(Records from a dataset)
[Begin]
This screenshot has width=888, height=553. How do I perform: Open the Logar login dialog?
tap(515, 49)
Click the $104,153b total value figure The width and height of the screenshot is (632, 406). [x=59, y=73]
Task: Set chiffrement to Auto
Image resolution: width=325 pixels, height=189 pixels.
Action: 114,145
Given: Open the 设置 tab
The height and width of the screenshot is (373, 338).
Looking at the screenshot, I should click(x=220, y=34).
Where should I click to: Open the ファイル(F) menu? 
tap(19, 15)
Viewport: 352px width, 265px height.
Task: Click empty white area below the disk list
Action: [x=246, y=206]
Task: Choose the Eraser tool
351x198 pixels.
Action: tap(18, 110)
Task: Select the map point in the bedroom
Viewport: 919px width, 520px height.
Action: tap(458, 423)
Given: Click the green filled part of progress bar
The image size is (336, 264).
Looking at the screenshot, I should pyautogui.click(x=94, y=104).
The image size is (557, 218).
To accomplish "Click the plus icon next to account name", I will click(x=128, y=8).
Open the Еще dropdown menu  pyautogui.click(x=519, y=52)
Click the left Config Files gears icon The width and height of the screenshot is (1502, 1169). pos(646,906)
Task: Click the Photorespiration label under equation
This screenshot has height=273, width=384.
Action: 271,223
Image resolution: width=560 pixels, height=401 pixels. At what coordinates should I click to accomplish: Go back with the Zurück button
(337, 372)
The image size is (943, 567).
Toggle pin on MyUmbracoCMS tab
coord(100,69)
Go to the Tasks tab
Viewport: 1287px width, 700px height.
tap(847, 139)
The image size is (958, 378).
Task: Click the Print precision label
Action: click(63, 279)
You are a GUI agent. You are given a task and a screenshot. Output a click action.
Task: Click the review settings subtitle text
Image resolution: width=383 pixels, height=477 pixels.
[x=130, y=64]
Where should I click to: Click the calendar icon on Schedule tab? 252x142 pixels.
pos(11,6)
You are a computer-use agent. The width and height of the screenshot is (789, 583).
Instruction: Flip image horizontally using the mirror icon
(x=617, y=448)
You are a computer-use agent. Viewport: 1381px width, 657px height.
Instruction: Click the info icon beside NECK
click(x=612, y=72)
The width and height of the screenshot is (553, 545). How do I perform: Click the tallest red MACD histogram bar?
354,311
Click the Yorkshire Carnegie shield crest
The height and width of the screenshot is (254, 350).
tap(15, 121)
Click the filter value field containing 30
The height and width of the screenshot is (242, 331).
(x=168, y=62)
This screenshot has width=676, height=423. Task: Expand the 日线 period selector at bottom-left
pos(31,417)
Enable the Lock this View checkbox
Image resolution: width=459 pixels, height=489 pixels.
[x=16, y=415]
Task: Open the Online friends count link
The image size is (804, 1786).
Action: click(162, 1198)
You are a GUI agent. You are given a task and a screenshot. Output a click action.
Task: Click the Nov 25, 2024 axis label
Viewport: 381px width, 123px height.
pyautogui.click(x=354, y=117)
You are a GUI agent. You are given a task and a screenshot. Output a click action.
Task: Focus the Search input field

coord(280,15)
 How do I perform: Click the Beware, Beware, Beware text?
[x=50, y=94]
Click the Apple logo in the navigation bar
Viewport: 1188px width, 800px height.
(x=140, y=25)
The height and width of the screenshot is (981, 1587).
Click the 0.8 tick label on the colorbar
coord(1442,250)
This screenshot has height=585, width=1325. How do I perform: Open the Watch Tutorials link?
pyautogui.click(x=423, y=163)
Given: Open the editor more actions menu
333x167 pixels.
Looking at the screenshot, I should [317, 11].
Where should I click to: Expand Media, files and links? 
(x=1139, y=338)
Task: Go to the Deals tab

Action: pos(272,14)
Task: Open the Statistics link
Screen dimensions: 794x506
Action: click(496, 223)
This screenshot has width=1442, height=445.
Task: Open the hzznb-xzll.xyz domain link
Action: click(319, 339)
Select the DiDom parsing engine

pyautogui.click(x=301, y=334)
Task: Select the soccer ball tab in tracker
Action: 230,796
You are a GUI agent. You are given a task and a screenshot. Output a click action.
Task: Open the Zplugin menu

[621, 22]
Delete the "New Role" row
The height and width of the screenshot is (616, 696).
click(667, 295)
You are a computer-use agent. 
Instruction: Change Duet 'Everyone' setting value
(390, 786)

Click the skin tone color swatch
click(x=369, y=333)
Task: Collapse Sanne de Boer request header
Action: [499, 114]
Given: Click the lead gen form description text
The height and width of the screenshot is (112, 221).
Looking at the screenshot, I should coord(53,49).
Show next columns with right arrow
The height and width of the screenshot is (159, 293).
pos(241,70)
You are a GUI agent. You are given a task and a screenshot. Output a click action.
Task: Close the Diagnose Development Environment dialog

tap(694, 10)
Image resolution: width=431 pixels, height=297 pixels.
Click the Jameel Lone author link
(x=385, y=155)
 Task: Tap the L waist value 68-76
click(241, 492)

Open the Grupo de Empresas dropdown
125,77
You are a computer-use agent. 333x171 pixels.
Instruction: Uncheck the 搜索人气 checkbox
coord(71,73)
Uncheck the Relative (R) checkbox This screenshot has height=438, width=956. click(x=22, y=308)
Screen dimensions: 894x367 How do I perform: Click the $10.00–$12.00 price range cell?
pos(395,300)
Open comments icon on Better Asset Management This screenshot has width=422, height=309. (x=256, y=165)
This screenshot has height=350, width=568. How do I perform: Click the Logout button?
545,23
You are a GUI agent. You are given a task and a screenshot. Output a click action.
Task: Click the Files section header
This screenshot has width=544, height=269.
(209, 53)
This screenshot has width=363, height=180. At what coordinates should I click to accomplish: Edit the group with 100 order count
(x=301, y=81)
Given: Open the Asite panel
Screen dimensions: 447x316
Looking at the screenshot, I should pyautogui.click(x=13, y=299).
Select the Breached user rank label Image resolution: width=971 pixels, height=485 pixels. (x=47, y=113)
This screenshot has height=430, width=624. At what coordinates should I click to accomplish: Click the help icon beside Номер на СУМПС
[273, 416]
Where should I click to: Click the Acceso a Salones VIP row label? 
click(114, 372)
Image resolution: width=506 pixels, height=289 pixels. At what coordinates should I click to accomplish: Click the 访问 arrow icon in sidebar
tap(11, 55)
[End]
Reproduce the stretch of records from the line containing "How do I perform: Click the Beware, Beware, Beware" through the line containing "coord(1442,250)", both inclusive, with every line kept. Shift each coordinate in the answers by adding 138 to it, and leave all other text unchanged.

 How do I perform: Click the Beware, Beware, Beware text?
[x=188, y=232]
Click the Apple logo in the navigation bar
Viewport: 1188px width, 800px height.
(x=278, y=163)
The height and width of the screenshot is (981, 1587).
Click the 0.8 tick label on the colorbar
coord(1580,388)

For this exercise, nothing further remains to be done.